Technical information
- Licensing authority: FCC
- Facility ID: 86857
- Class: A
- ERP: 3,000 watts
- HAAT: 100 meters (330 feet)
- Transmitter coordinates: 33°32′25″N 91°22′39″W﻿ / ﻿33.54028°N 91.37750°W

Links
- Public license information: Public file; LMS;

= KRKD =

KRKD (105.7 FM) was an American radio station licensed to serve Dermott, Arkansas. It was assigned the KRKD call letters by the Federal Communications Commission on November 23, 1999. The station was most recently owned by Community Broadcast Group Inc., and the broadcast license held by M.R.S. Ventures, Inc.

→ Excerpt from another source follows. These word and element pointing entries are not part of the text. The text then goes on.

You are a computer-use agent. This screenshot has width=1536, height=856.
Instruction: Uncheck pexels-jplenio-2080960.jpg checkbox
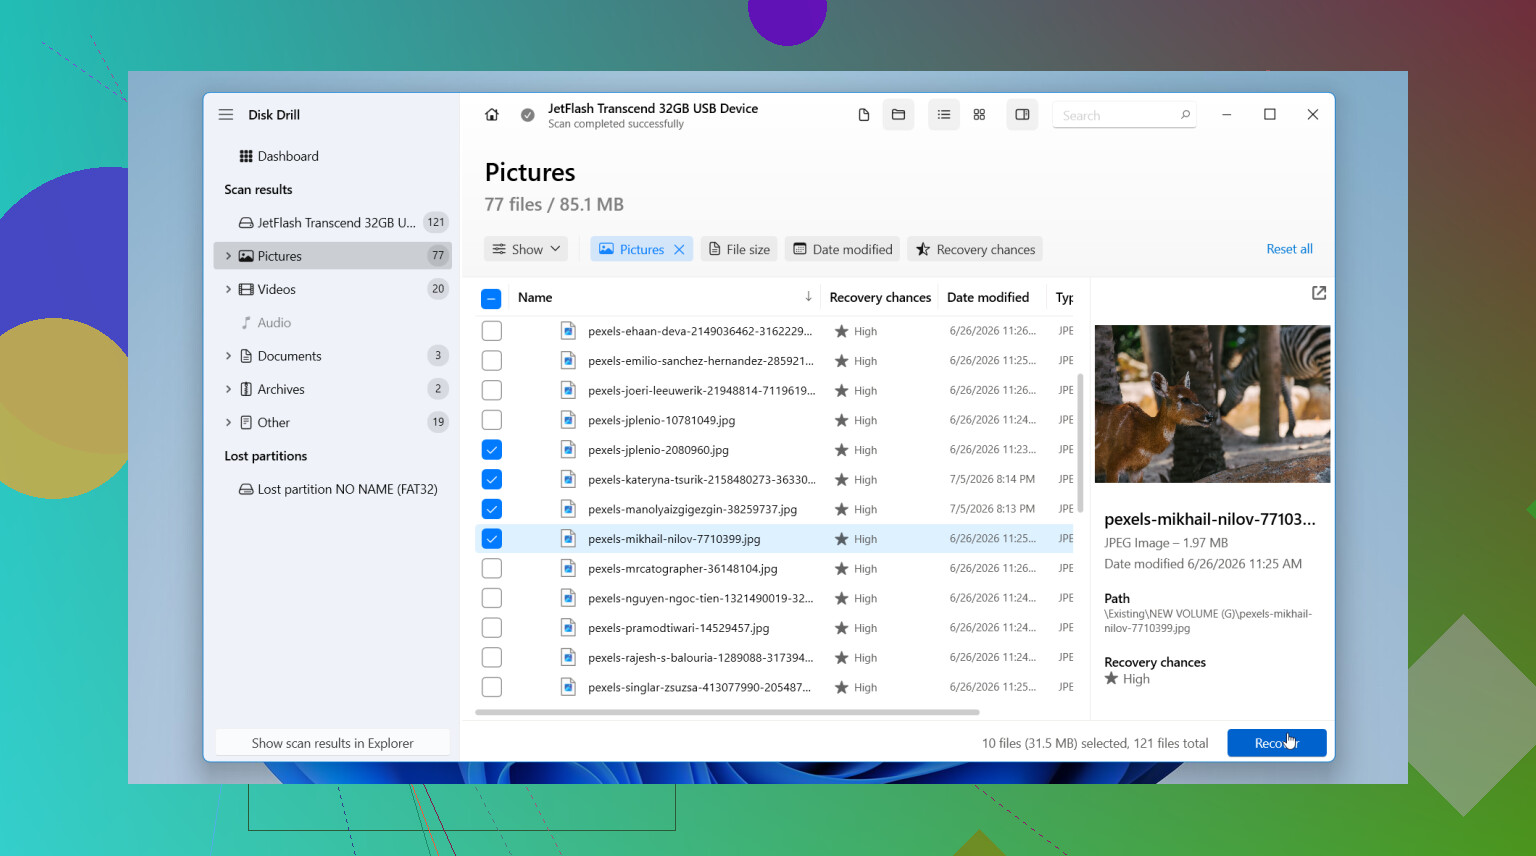491,450
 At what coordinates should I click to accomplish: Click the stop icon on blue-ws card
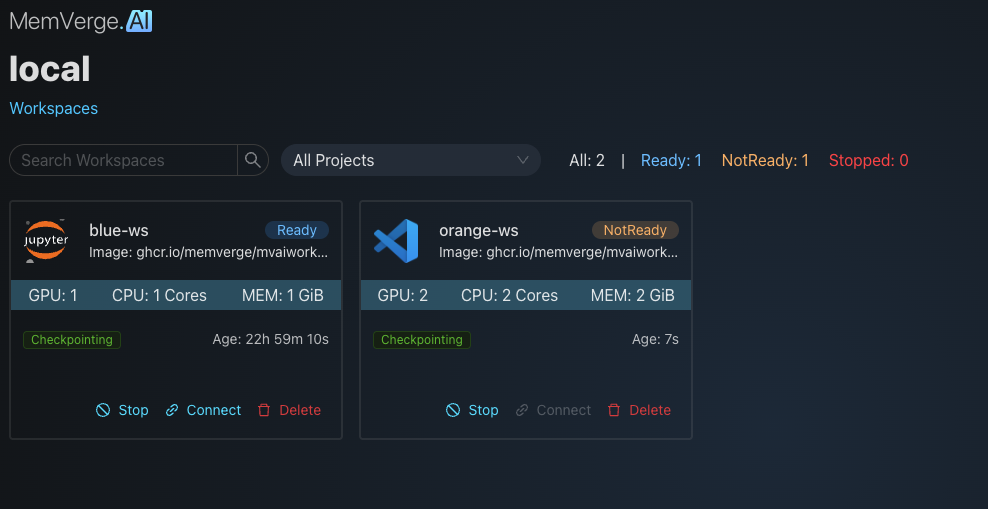103,410
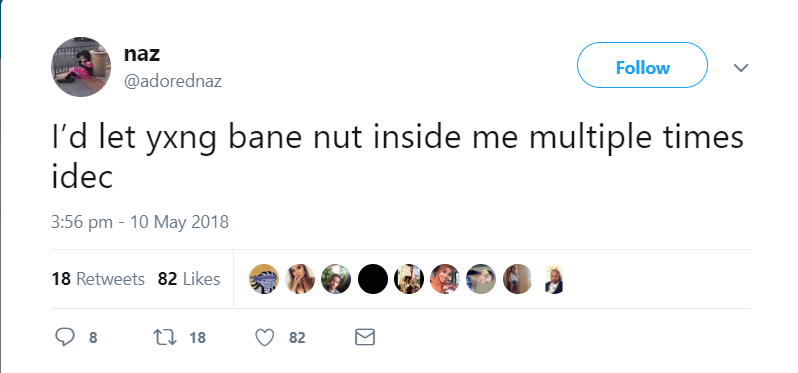Image resolution: width=798 pixels, height=373 pixels.
Task: Click the third liker avatar with greenery
Action: coord(336,279)
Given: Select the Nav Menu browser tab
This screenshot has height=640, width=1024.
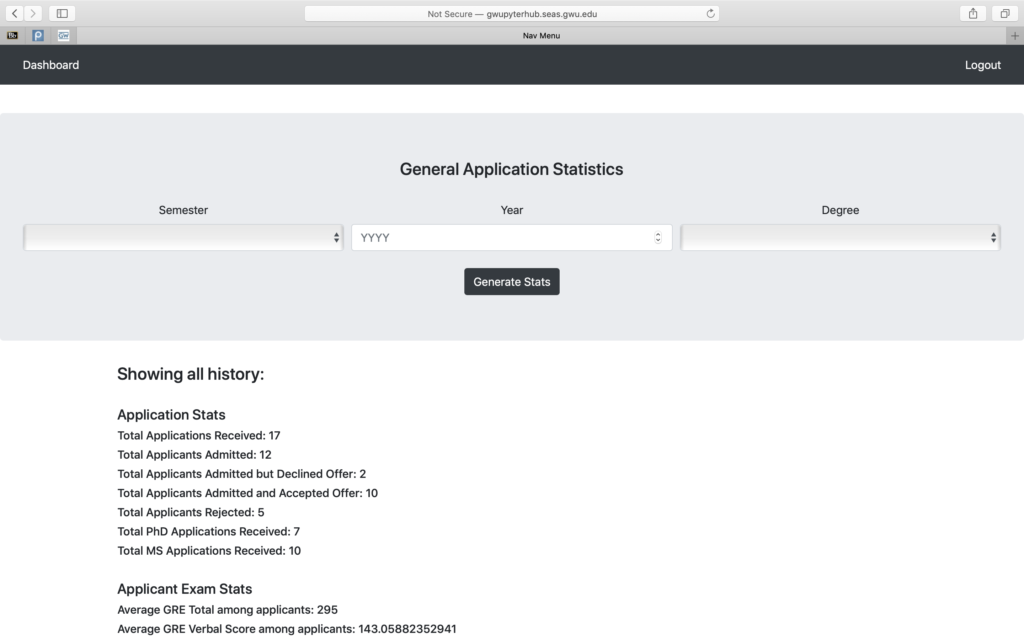Looking at the screenshot, I should click(x=541, y=35).

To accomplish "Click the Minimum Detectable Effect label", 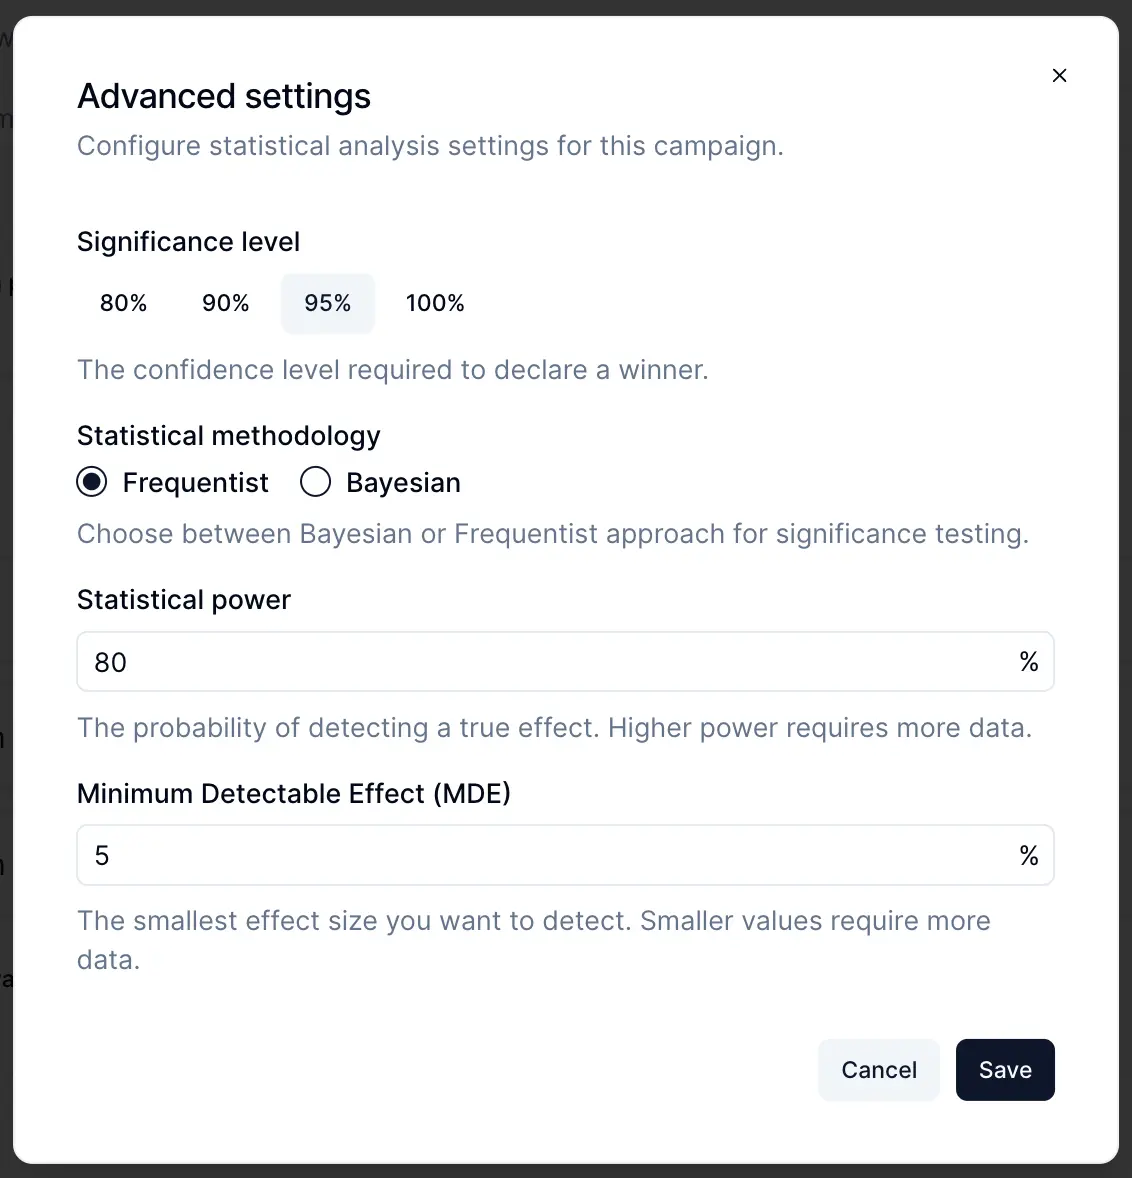I will (x=294, y=794).
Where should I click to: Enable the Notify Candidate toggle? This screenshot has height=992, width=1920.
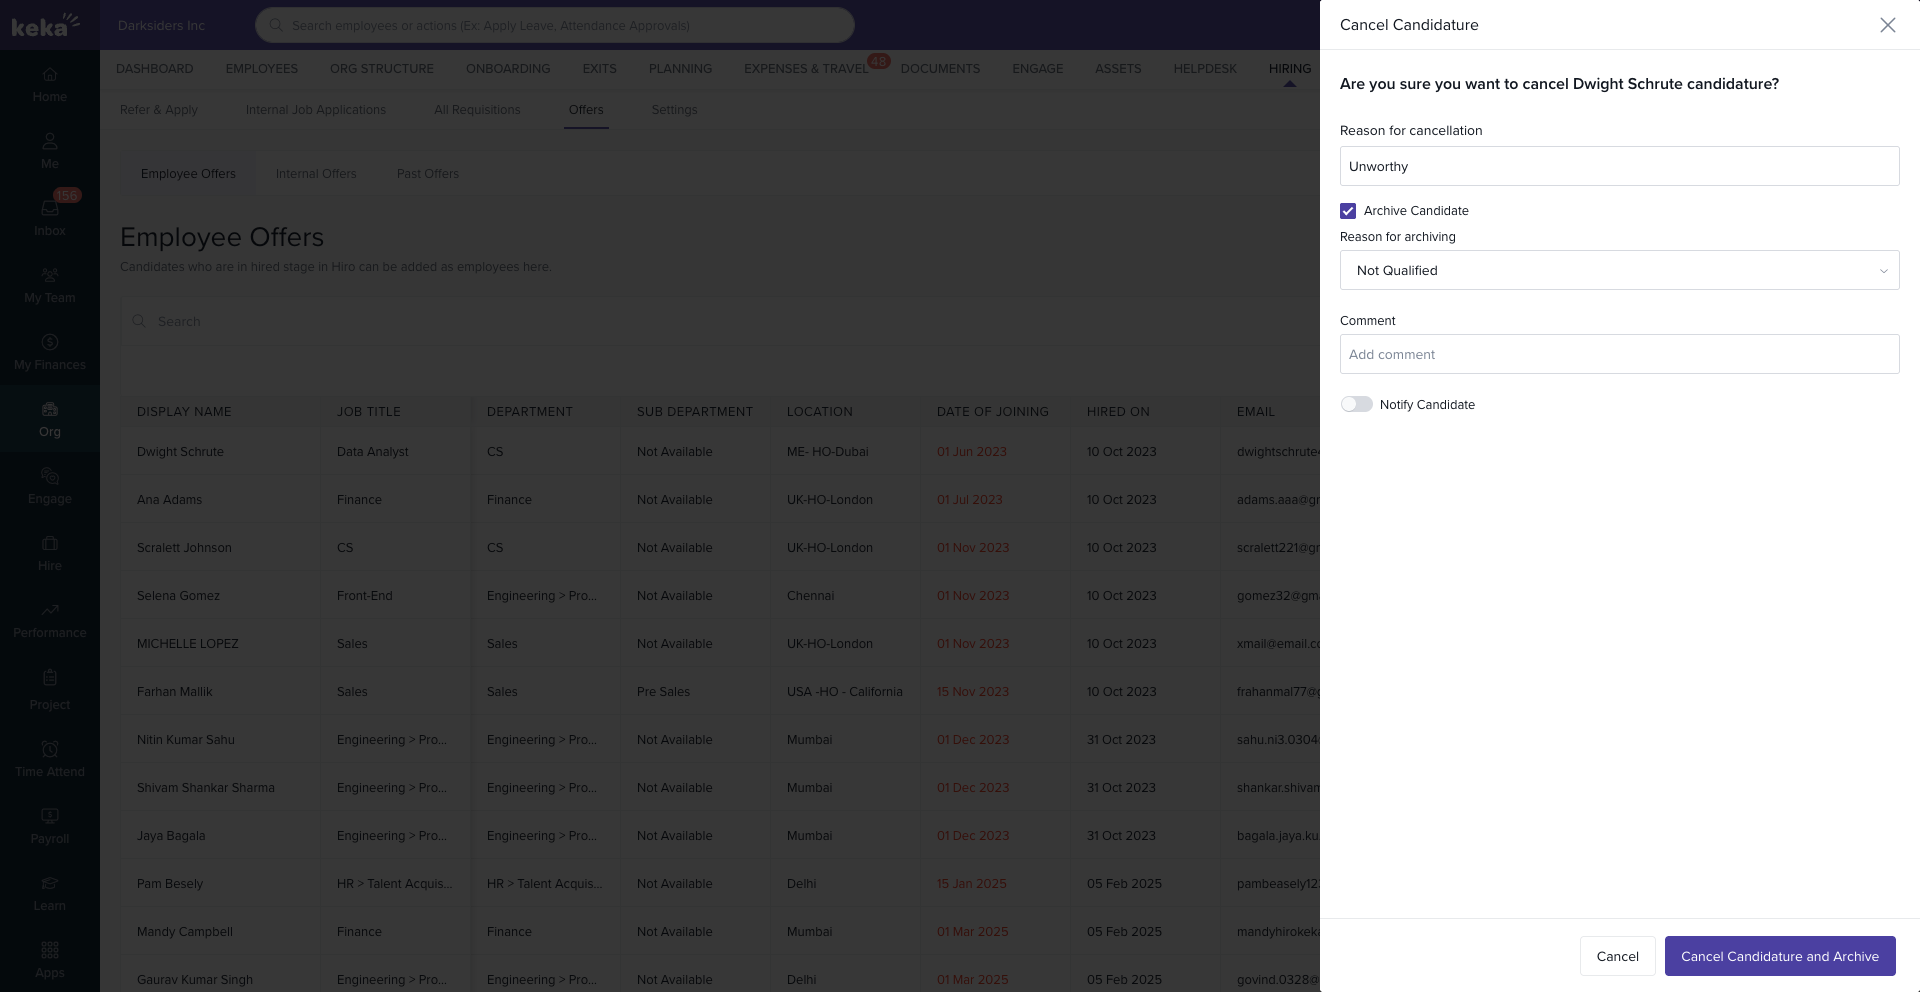[1357, 404]
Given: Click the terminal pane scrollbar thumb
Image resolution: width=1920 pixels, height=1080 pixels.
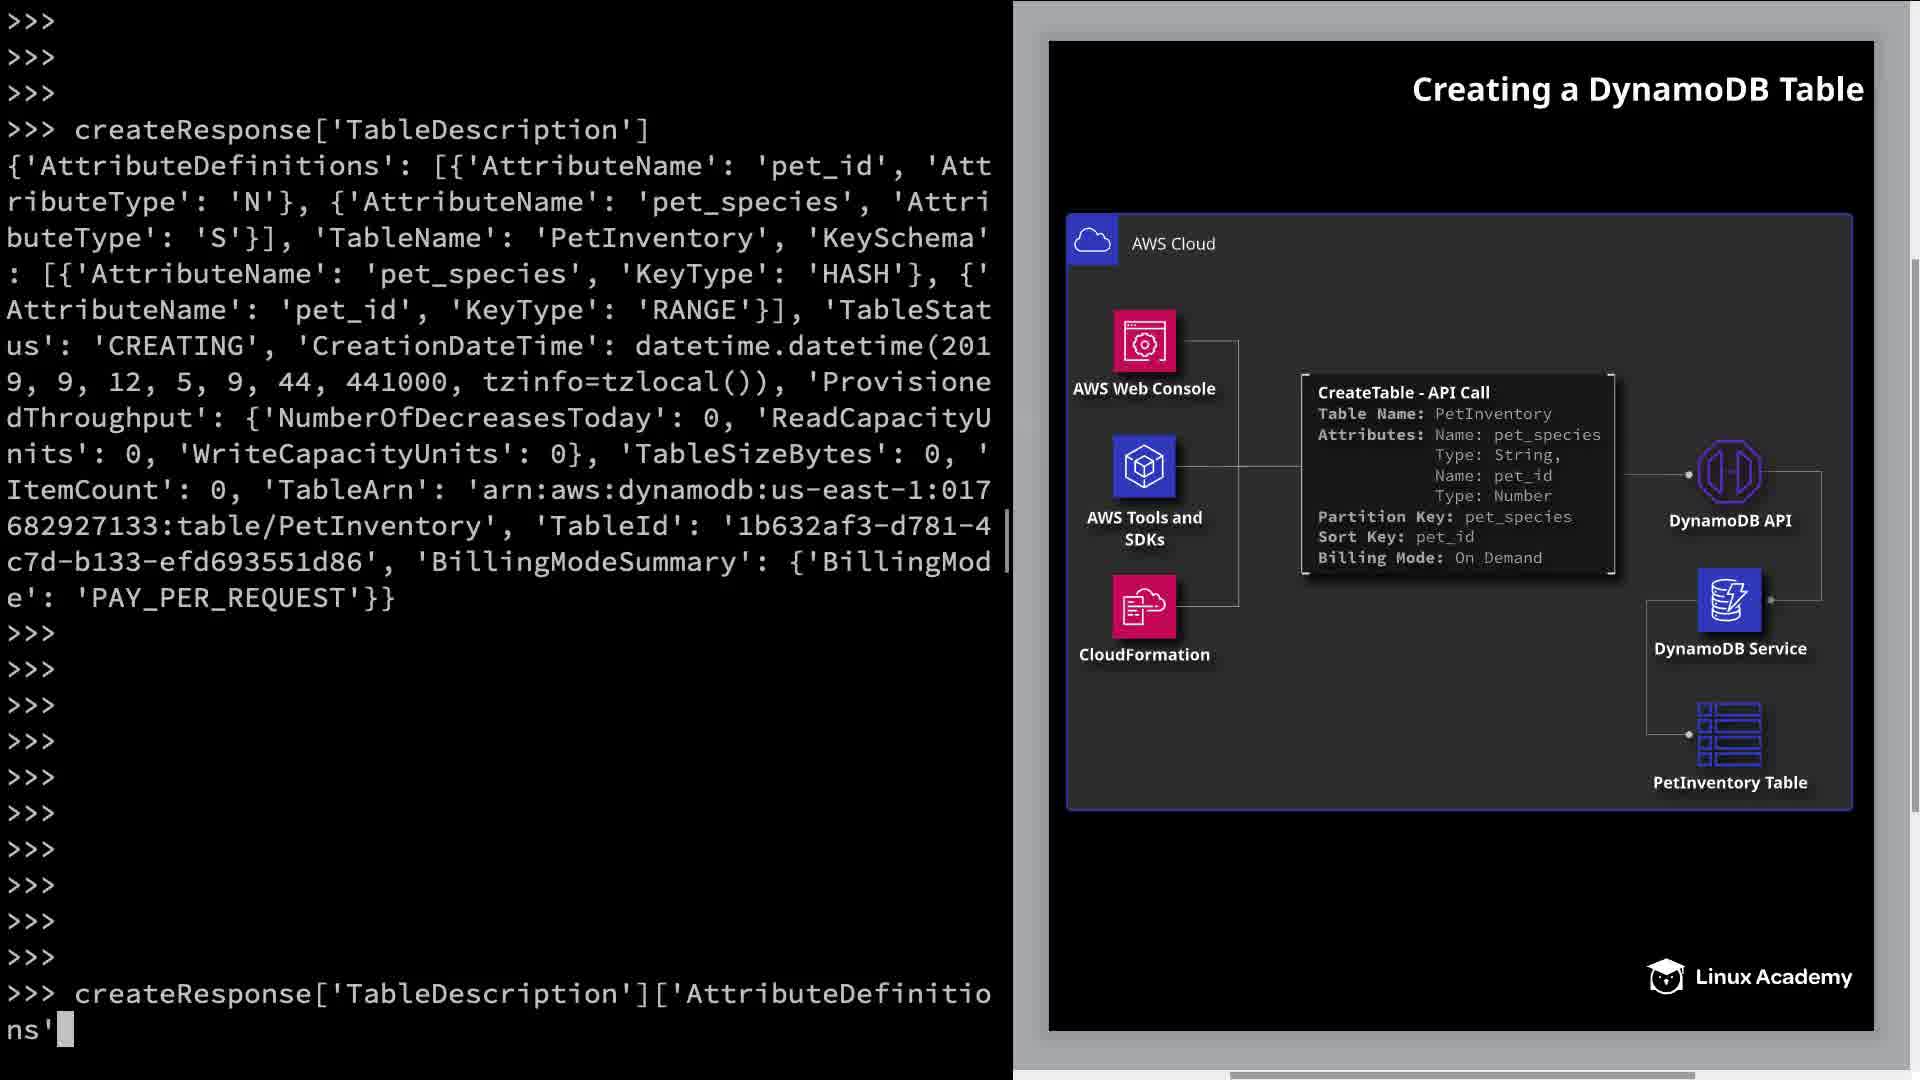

When KRKD went off the air permanently in early 2007, it broadcast a classic rock music format branded as "Rock 105.7".

==Ownership==
In September 2003, Jerry Russell reached an agreement to purchase six stations, including KRKD, from Delta Radio Inc. for a reported combined sale price of $1.5 million. According to FCC ownership records, Jerry Russell is 100% owner of MRS Ventures, Inc.

In June 2006, the station's owner, Jerry D. Russell, suffered a stroke. The station was being operated by another broadcaster, Hodges Broadcasting LLC, under a local marketing agreement but that operator was unable to obtain the financing to purchase the station. With Hodges gone and Russell unable to operate the station himself, KRKD went off the air for good in early 2007. In a February 2011 letter to the FCC, the owner indicated that he was surrendering the station's broadcast license as well as the licenses for ten sister stations in similar dire circumstances. On May 2, 2011, the station's license was cancelled and the KRKD call sign assignment was deleted permanently from the FCC database.

==Historic radio towers==
In 1932, the call letters KRKD were assigned to a radio station in Los Angeles, California, that erected two broadcast towers on its roof. The self-supporting radio towers still stand atop the Spring Arcade Building near Broadway and 5th Street in downtown Los Angeles. Both bear the KRKD call sign intended to evoke the word "arcade", and are easily visible all over downtown. They once supported an AM "hammock" antenna for 1150 kHz but no longer are used. A 2014 demolition permit application to remove the towers was rejected since they are a historic landmark. The towers were subsequently painted and lighted to comply with FAA regulations.